When we first arrived in Haiti, a local NGO offered us the use of their land for our field hospital. When we demobilized, we left behind supplies that the NGO could use for its own outreach activities—providing us with the opportunity to give back to a local organization that had generously given space to us. We also donated our water purification system to a local WASH-focused NGO, because the system was used to treat dirty water in a country where cholera is endemic, and importing it into the US thus would have been difficult.
Not everything can or should be kept or reused. When we have items that we can neither recover nor donate during demobilization, we work closely with the WASH team to dispose of those items in line with local customs and regulations, ensuring that nothing is discarded in a way that would be environmentally unsafe.
Because we come back from deployment with such a small fraction of the supplies we take with us, the restocking process begins right away. “We were placing orders for new equipment, supplies and tents before I even left Haiti, early in the response,” JR says.
How Do You Close Down a Field Hospital?
When it came time to take down our EMT tents—which we donated to a handful of NGOs, the MoH and a local hospital—we invited the recipients to help, so they’d know how to rebuild them in the future.
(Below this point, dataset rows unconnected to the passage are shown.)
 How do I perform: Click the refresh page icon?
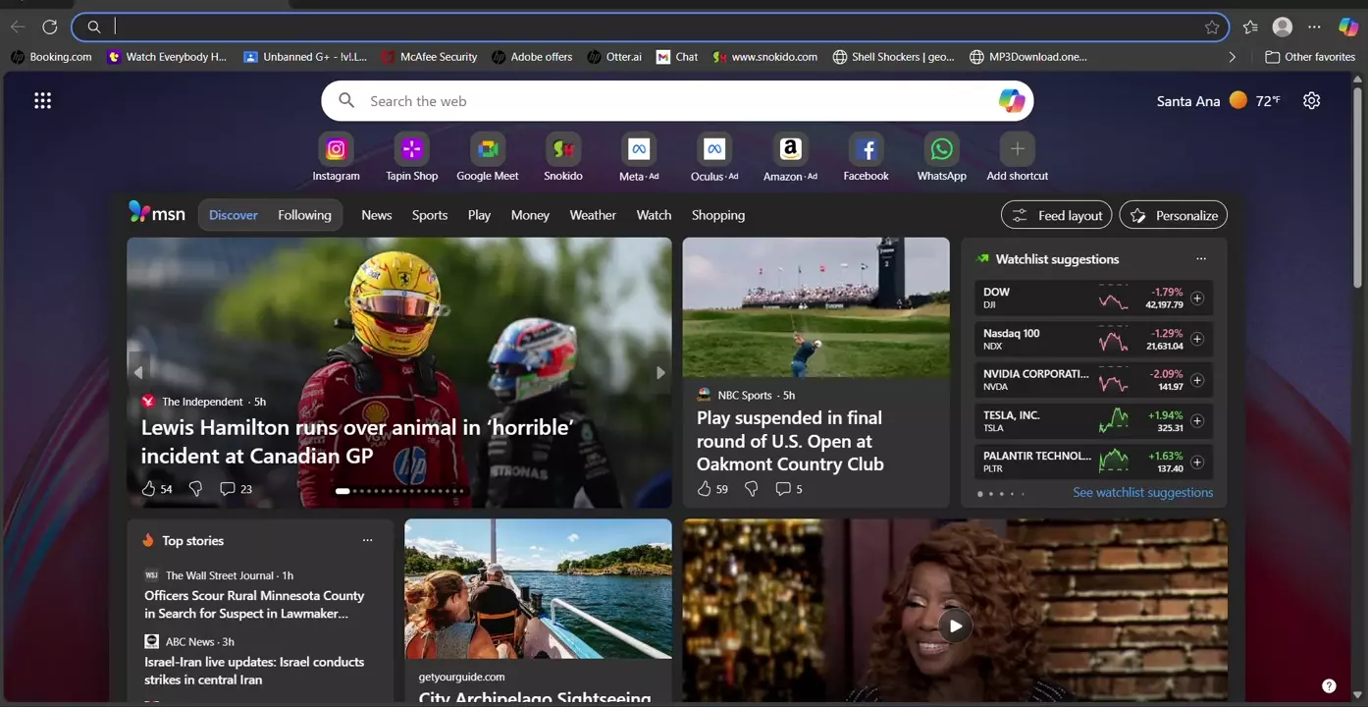coord(50,27)
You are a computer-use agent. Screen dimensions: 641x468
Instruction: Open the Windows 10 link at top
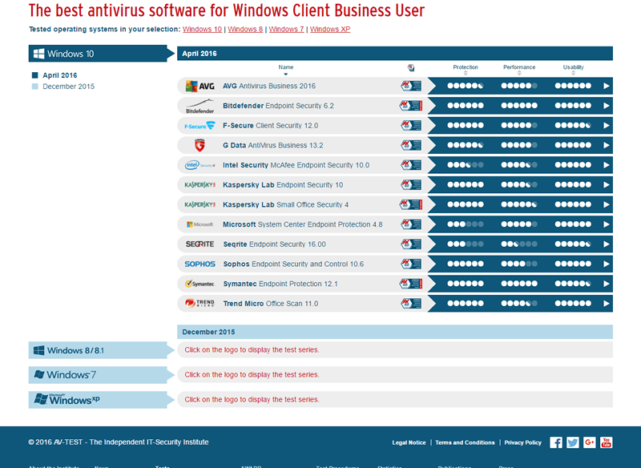[x=202, y=30]
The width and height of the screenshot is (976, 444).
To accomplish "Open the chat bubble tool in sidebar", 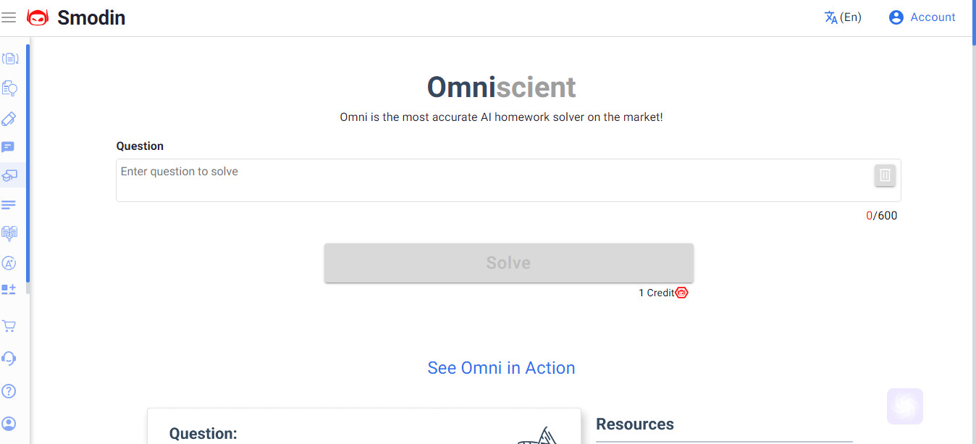I will tap(8, 147).
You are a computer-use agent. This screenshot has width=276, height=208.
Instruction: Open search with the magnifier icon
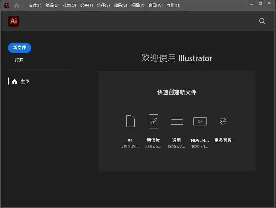point(262,21)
And though we have to be able to set up our EMT and start offering services within 48 hours, taking it down takes considerably longer. “We really want to make sure we do it well,” Ronny says. “If we pack a tent that’s missing one item, and because of that one item the tent can’t be rebuilt, then that really defeats the purpose. It basically becomes garbage.”
The EMT is made up of different components, and the team starts by taking down the health facility. The staff facilities are the last parts of the EMT to come down, enabling staff and volunteers to continue to live and work there until the end. Meanwhile, the WASH team deals with any biohazardous waste and does decontamination work at the site as needed. Then the team conducts a final cleanup to hand the site back to its owners in good shape.
“Basically, you want to leave no trace and make sure you left the area in either the same condition or better condition than when you got there,” Ronny says.
On top of site inventory, teardown and cleanup, the Logistics team also makes sure every staff member and volunteer gets home safely. Travel from Port-au-Prince to our site in Aquin had been dangerous in September—gangs along the roads set up roadblocks to loot cargo and kidnap travelers—and departing was just as difficult. Instead of traveling by car, staff members and volunteers had to take domestic flights from Aquin to Port-au-Prince, then transfer to the international airport for their trips home.
Lessons Learned
Once demobilization is complete, the team creates an after-action report detailing lessons—from volunteers and beneficiaries as well as staff—that need to become institutional knowledge for future deployments and demobilizations.
Lessons from the Haiti deployment included bringing a higher quantity of certain supplies—such as pregnancy tests and COVID tests—into the country, and finding better ways of streamlining volunteer management. There were no big, overarching lessons from Haiti, but even small lessons such as these will help make the difficult processes of deployment and demobilization a little bit easier in the future.